Is Using Airplane Mode on Flights Still Necessary?

A viral Threads debate has travelers questioning one of the most familiar in-flight rules

Is this really necessary?

Is this really necessary?

By Lindsay Rogers

Fasten your seatbelt, and make sure your seat is upright, your tray table is stowed and your devices are in airplane mode. It’s one of the most familiar pre-flight instructions in modern air travel, and yet, as it turns out, the airplane mode rule may not be quite as cut-and-dried as passengers have been led to believe.

Last month, a Threads user posed the following question: “Airplane mode isn’t about ‘the plane will crash.’ It’s about your phone going feral at 800 km/h. It keeps hunting towers nonstop, blasting signals and draining battery. One phone is nothing. A cabin full of phones can create that annoying headset interference pilots hate. So yeah, I turn it on the second I sit down. Be honest: have you ever left airplane mode off on a flight?”

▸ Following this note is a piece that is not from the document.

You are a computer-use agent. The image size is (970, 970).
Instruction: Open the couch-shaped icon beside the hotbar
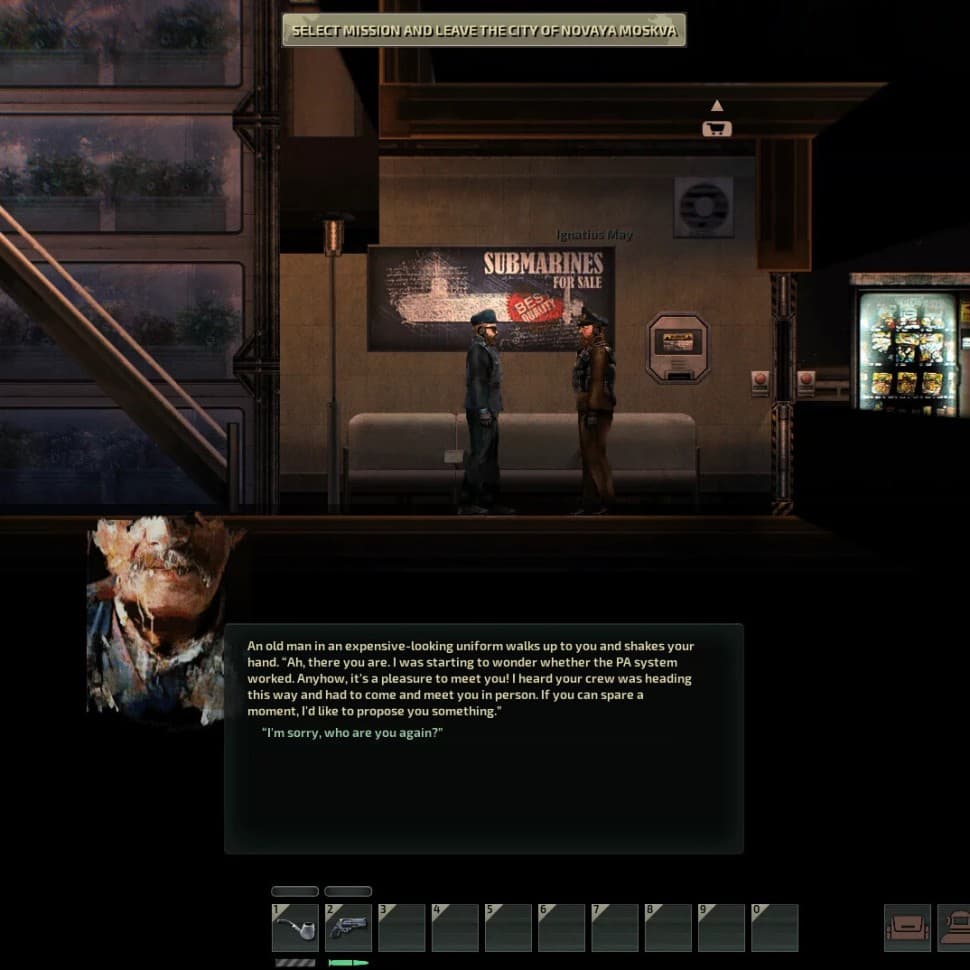click(906, 928)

Somewhat surprisingly, the lion’s share of respondents claimed to be steadfast rule followers. Even more surprising? The ones who admitted to skipping airplane mode altogether were pilots.

“Nah,” one replied. “I’ve heard cellphone interruptions over the radio, but not for a loooong time. Like more than a decade ago. I never put my phone in airplane mode.”

“Wrong. [Flight attendants] announce it because it’s part of the script, but they don’t even care anymore,” another chimed in.

So…do we, or don’t we?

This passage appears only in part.